= Charles Aylmer =

Irish Jesuit priest

Charles Aylmer (29 August 1786 – 4 July 1847) was an Irish Jesuit.

==Biography==
Aylmer was born at Painstown, Kilcock, County Kildare, on 29 August 1786. His father, also called Charles Aylmer, attended the Catholic Convention in 1792. He entered the Society of Jesus at Stonyhurst College, in Lancashire, and was created D.D. in 1814 while at Palermo, where he was stationed for several years. For the use of the British Catholics in that city he, in conjunction with two of his brethren, Paul Ferley and Bartholomew Esmonde, compiled A short Explanation of the Principal Articles of the Catholic Faith, and The Devout Christian's Daily Companion, being a Selection of Pious Exercises for the use of Catholics.

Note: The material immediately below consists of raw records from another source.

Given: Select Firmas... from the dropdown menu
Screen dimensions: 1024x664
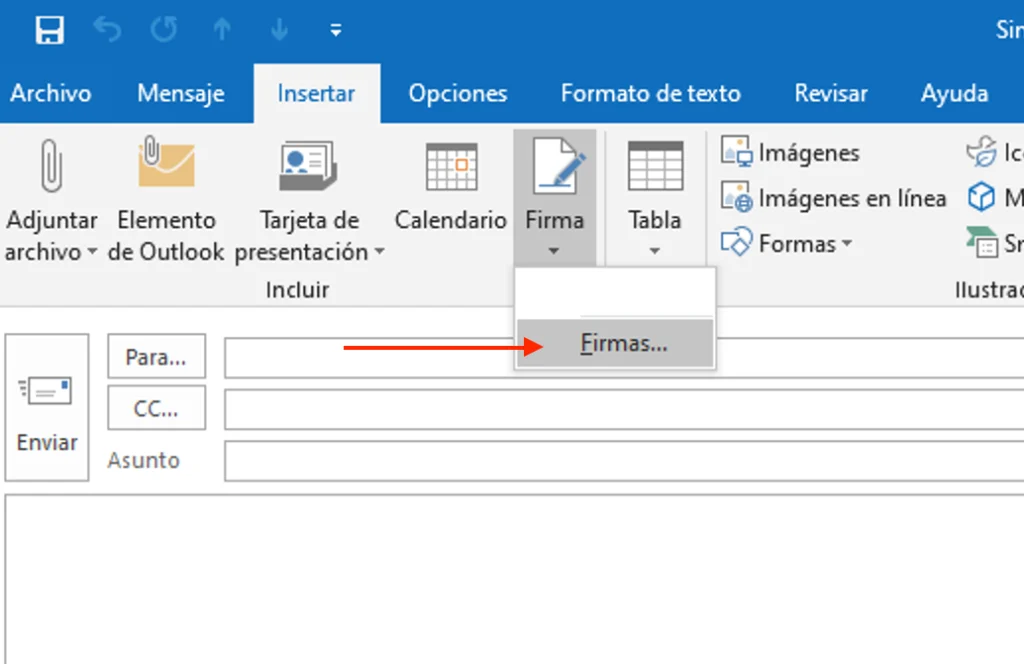Looking at the screenshot, I should click(623, 344).
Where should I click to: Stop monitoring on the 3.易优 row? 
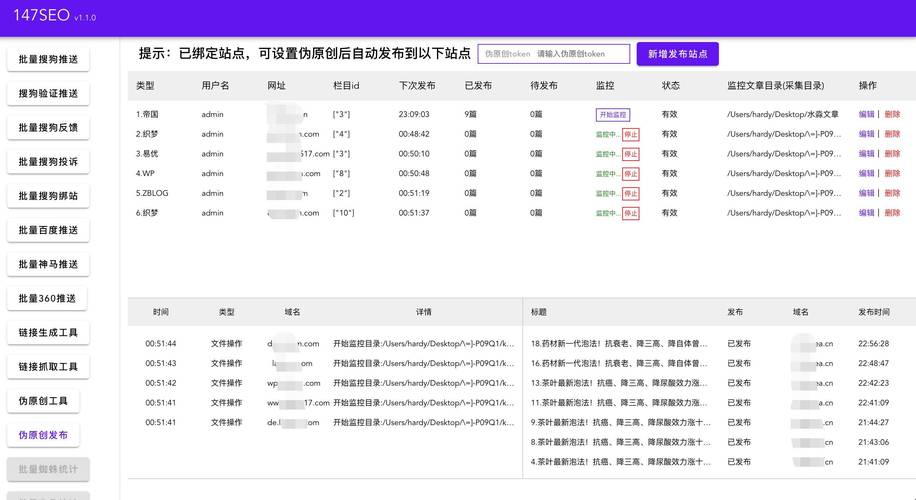point(630,154)
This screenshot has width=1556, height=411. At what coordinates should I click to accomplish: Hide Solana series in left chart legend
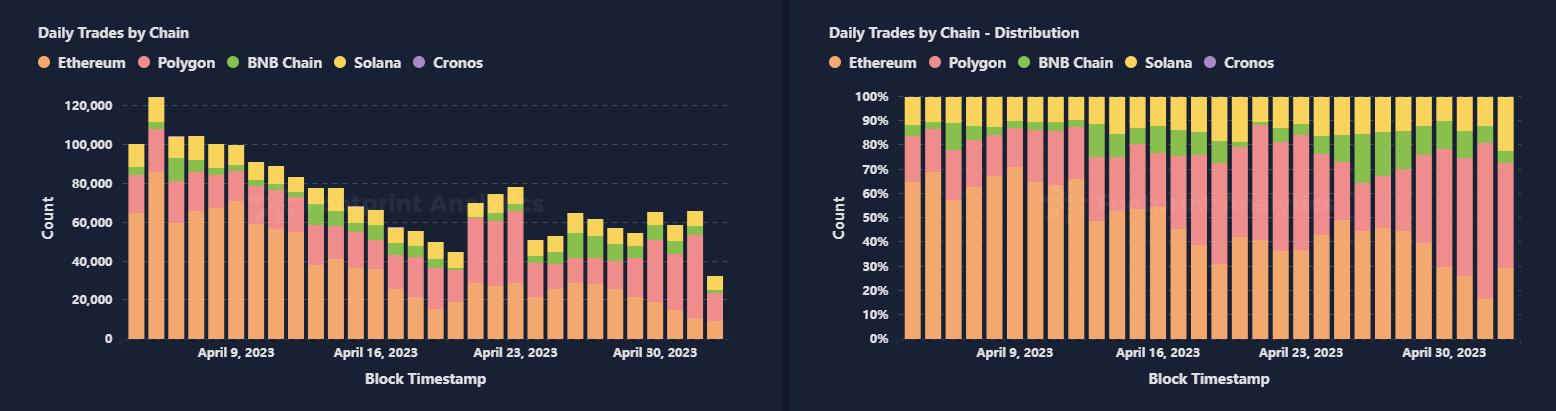[368, 63]
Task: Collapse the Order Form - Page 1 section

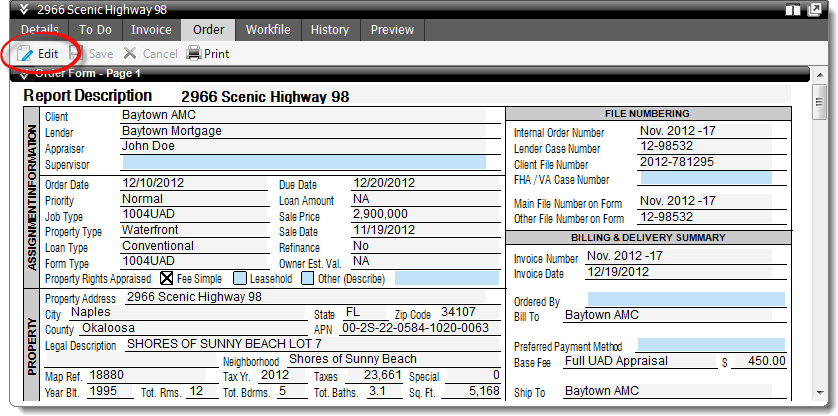Action: (23, 73)
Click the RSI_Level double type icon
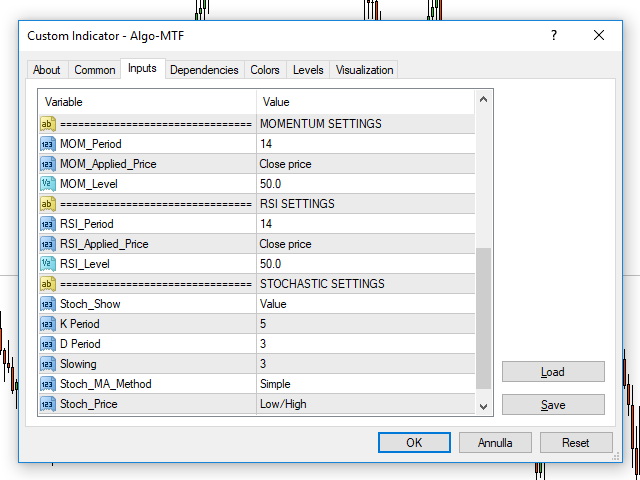 47,264
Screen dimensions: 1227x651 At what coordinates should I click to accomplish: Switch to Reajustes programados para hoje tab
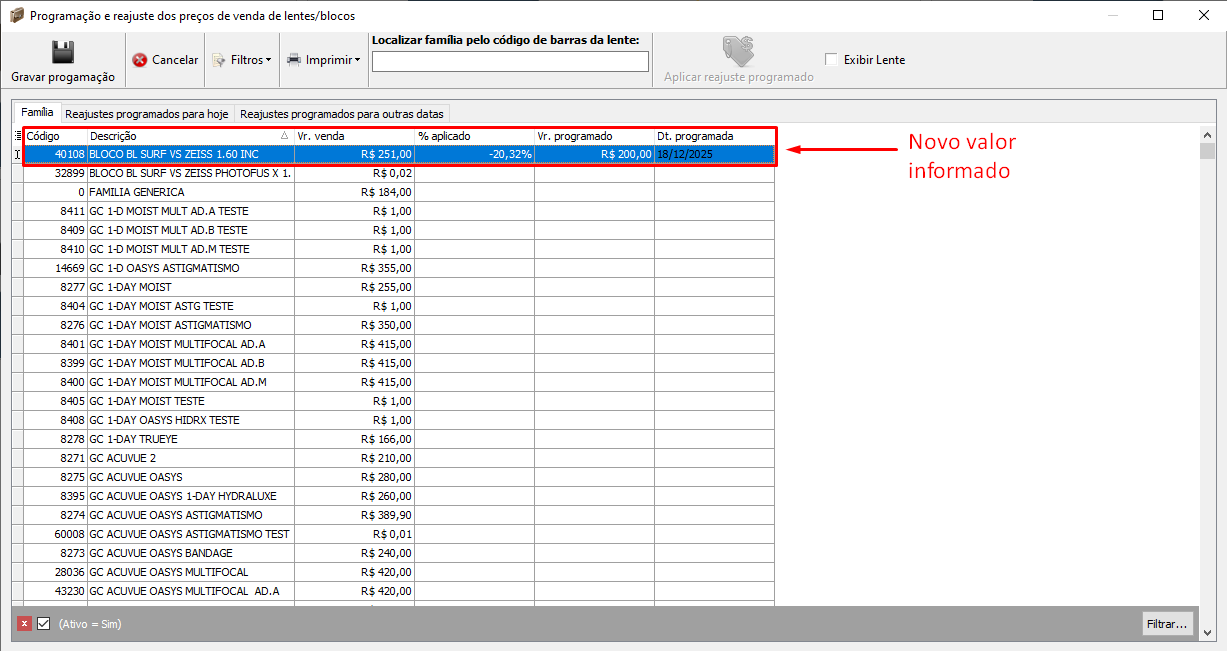tap(147, 114)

He became rector of Clongowes Wood College, in Ireland, in 1817, was professed of the four vows 16 January 1820, and lived in Dublin from about 1821 until his death on 4 July 1847. He took out the lease on the lands from Maria O'Brien, for the establishment of Tullabeg College in 1818. He was superior of the Dublin Residence in 1816, 1822, and 1829 (when the first stone of the church in Gardiner Street was laid), and again in 1841. Father Aylmer promoted in Dublin a society for the printing of Catholic books. His brother was an officer of Austrian cuirassiers, and was considered one of the best swordsmen in that service.